#### ОТРЫВОК
А в финале повести Гоголь показывает причину начавшегося разорения: «Скоро приехал, неизвестно откуда, какой-то дальний родственник, наследник имения, служивший прежде поручиком, не помню, в каком полку, страшный реформатор. Он увидел тотчас величайшее расстройство и упущение в хозяйственных делах; все это решился он непременно искоренить, исправить и ввести во всем порядок. Накупил шесть прекрасных английских серпов, приколотил к каждой избе особенный номер и, наконец, так хорошо распорядился, что имение через шесть месяцев взято было в опеку».
Ясно, что главная причина расстройства заключается в чуждости этого человека основам старосветской жизни: приехал неизвестно откуда и служил неизвестно где. Какие же духовные устои оберегали этот идиллический мир от разрушения, чем дорог он Гоголю и почему рассказ о нем окрашен в столь грустные, личные тона?
На первый взгляд может показаться, что жизнь Афанасия Ивановича и Пульхерии Ивановны бездуховна, что все в ней подчинено скучному ритуалу завтраков, обедов и ужинов, что над всем царит убогий материальный интерес, усыпивший навсегда высокие потребности души. Лейтмотивом всей повести действительно является тема еды: «Что вы стонете, Афанасий Иванович?» – «Бог его знает, Пульхерия Ивановна…» – «А не лучше ли вам чего-нибудь съесть, Афанасий Иванович?»

#### ЗАПИСИ
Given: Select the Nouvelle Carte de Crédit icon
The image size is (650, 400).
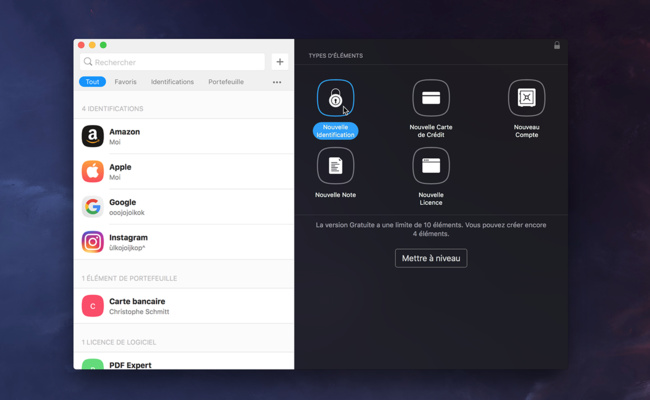Looking at the screenshot, I should point(431,98).
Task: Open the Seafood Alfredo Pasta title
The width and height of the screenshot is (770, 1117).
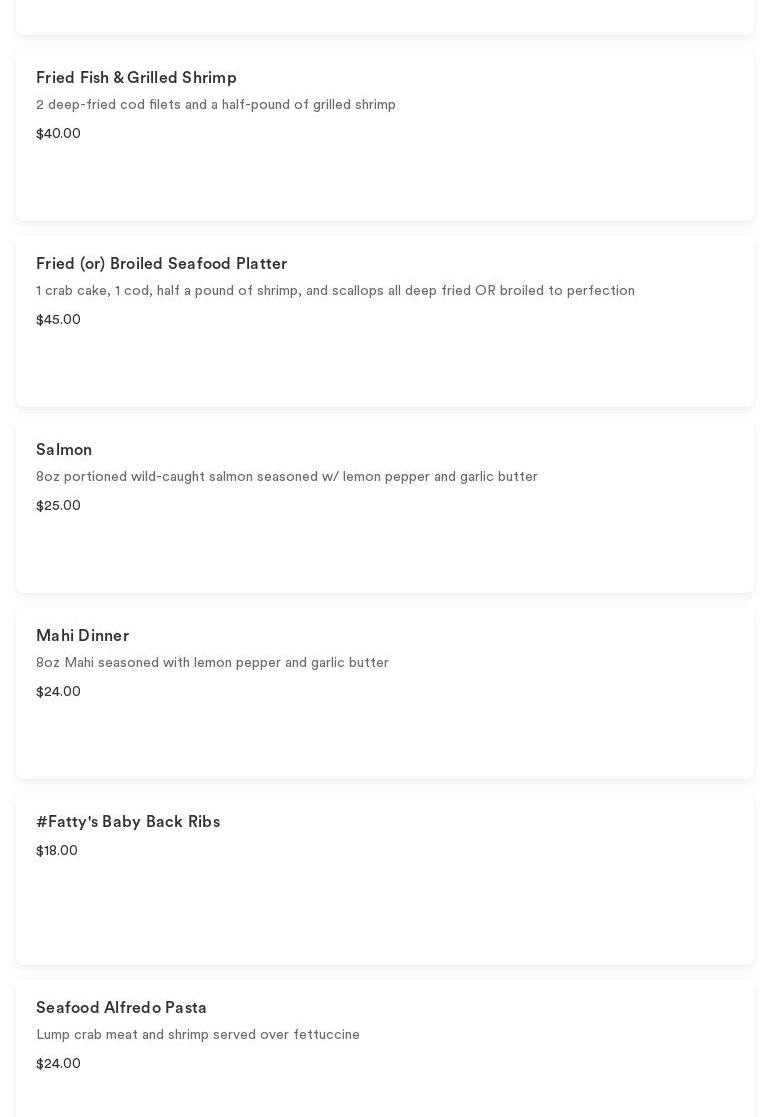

#### ЗАДАНИЯ
1. Что накупил наследник имения, судя по отрывку?
2. Соответствуют ли отрывку утверждения ниже? Для каждого ответьте «да» или «нет» и приведите дословно слова отрывка, которые это решают.
(a) Наследник имения прежде служил поручиком.
(b) Имение было взято в опеку через год.
(c) Лейтмотивом повести является тема еды.
3. Перескажите короче абзац отрывка, который начинается словами «На первый взгляд может показаться». Сохраните его основные факты.
Записи никак не связаны с отрывком.

#### ОТВЕТЫ ПО ЗАДАНИЯМ
1. Шесть прекрасных английских серпов.

2.
(a) Да: «служивший прежде поручиком».
(b) Нет: «имение через шесть месяцев взято было в опеку».
(c) Да: «Лейтмотивом всей повести действительно является тема еды».

3. На первый взгляд жизнь Афанасия Ивановича и Пульхерии Ивановны может показаться бездуховной. Кажется, что она подчинена скучному ритуалу завтраков, обедов и ужинов, а над ней царит убогий материальный интерес, навсегда усыпивший высокие потребности души. Тема еды действительно служит лейтмотивом всей повести: в ответ на стоны Афанасия Ивановича Пульхерия Ивановна предлагает ему чего-нибудь съесть.